In a subsequent series of papers throughout the rest of the decade, the pair described RIA in detail. The Nobel committee described their work as “a spectacular combination of immunology, isotope research, mathematics and physics.” RIA proved to be so sensitive that it could detect insulin in amounts as small as 10 picograms (10 thousand-billionths of a gram) per liter and ACTH in an amount less than 1 picogram.
In their follow-up work, the VA researchers created RIA tests for a variety of other hormones, vitamins, drugs, bacteria, viruses such as hepatitis B and other natural products. Their assay for the hepatitis virus allowed blood banks to screen for it for the first time, sharply reducing transmission via transfusions.
They were also able to use the tests to elucidate the physiology of the hormones insulin, ACTH and growth hormone and to shed light on diseases caused by abnormal production of the hormones.
They showed, for example, that adult-onset diabetes, now known as Type 2 diabetes, is caused not by lack of insulin secretion by the pancreas — the cause of Type 1 diabetes — but by increased resistance to the effects of insulin by tissues throughout the body. This moved diabetes research in an entirely new direction as researchers began looking for drugs that increased insulin sensitivity of tissues.
Berson died in 1972, before the Nobel committee considered their discoveries. Because the Nobel is never awarded posthumously, Yalow received half the award for her work. Roger Guillemin and Andrew Schally received the other half of the prize for their separate work on peptide hormones.
The Nobel citation noted that Yalow and Berson’s research was “pioneering work at the highest level. It had an enormous impact. We were witnessing the birth of a new era in endocrinology, one that started with Yalow.”
RIA has subsequently been displaced by related tests that use chemiluminescent or color-generating molecules as reporter molecules instead of radioisotopes.
Rosalyn Sussman was born in the South Bronx on July 19, 1921, the daughter of parents who never finished high school. But she was imbued with a love of reading, and her older brother Alexander took her to the library every week to get a fresh load of books.
In high school she developed an interest in chemistry, but after enrolling at Hunter College, now part of the City University of New York, her fascination switched to physics. In the 1930s, she later wrote, “physics, and in particular nuclear physics, was the most exciting field in the world.” She was also inspired by Eve Curie’s newly released biography of her mother, Marie Curie.
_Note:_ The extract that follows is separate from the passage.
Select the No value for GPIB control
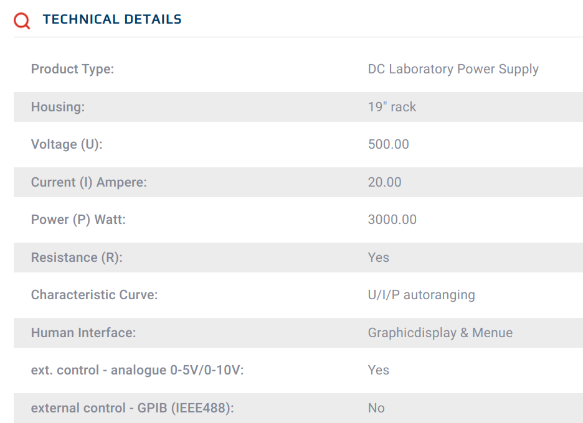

Upon her graduation, her parents thought she should become an elementary school teacher, but she had a higher aspiration: a graduate degree in physics. But universities were not equally enthusiastic. One Midwestern school wrote her advisor a rejection that noted, “She is from New York. She is Jewish. She is a woman.”
Ultimately, the shortage of male students engendered by World War II led to her receiving a graduate fellowship at the University of Illinois. When she arrived she found that she was the only woman on the College of Engineering’s faculty and staff of 400. “I was told I was the first woman there since 1917.”
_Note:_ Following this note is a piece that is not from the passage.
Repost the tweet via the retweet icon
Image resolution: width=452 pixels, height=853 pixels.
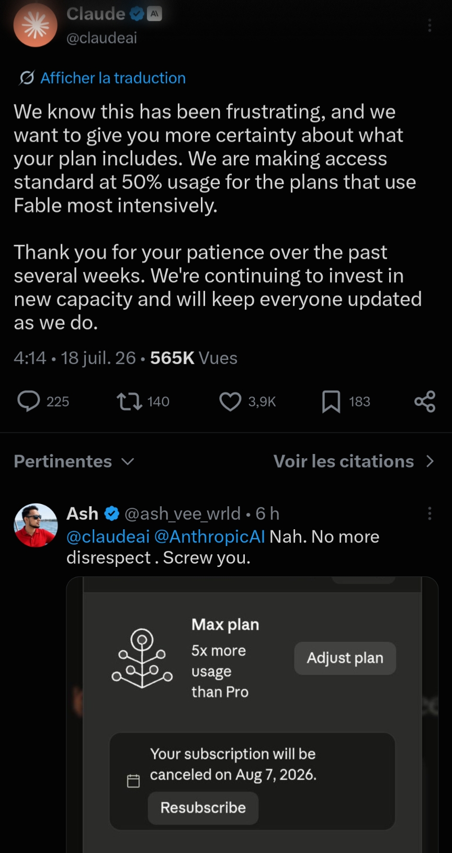tap(129, 401)
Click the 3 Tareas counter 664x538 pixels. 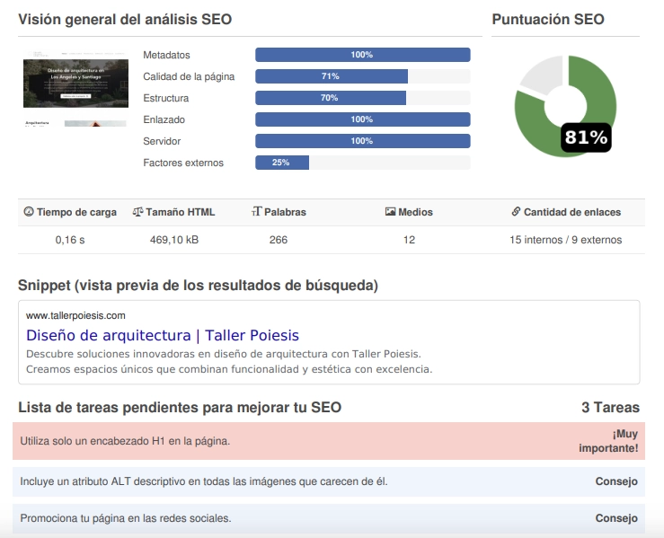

Her grades were excellent, marred only by an A minus in a physics laboratory. The chairman of the physics department could only say, “That A minus confirms that women do not do well at laboratory work.”
On her first day in graduate school she met Aaron Yalow, who became her husband in 1943. He died in 1992.
Receiving her doctorate in nuclear physics in 1945, she joined the staff back at Hunter College, where she spent three years teaching. But research called to her, and in 1947 she took a part-time position at the Bronx VA, converting to full time a year later. She spent the rest of her career there.
Yalow is survived by a son, Benjamin, of the Bronx; a daughter, Elanna Yalow of Larkspur, Calif.; and two grandchildren.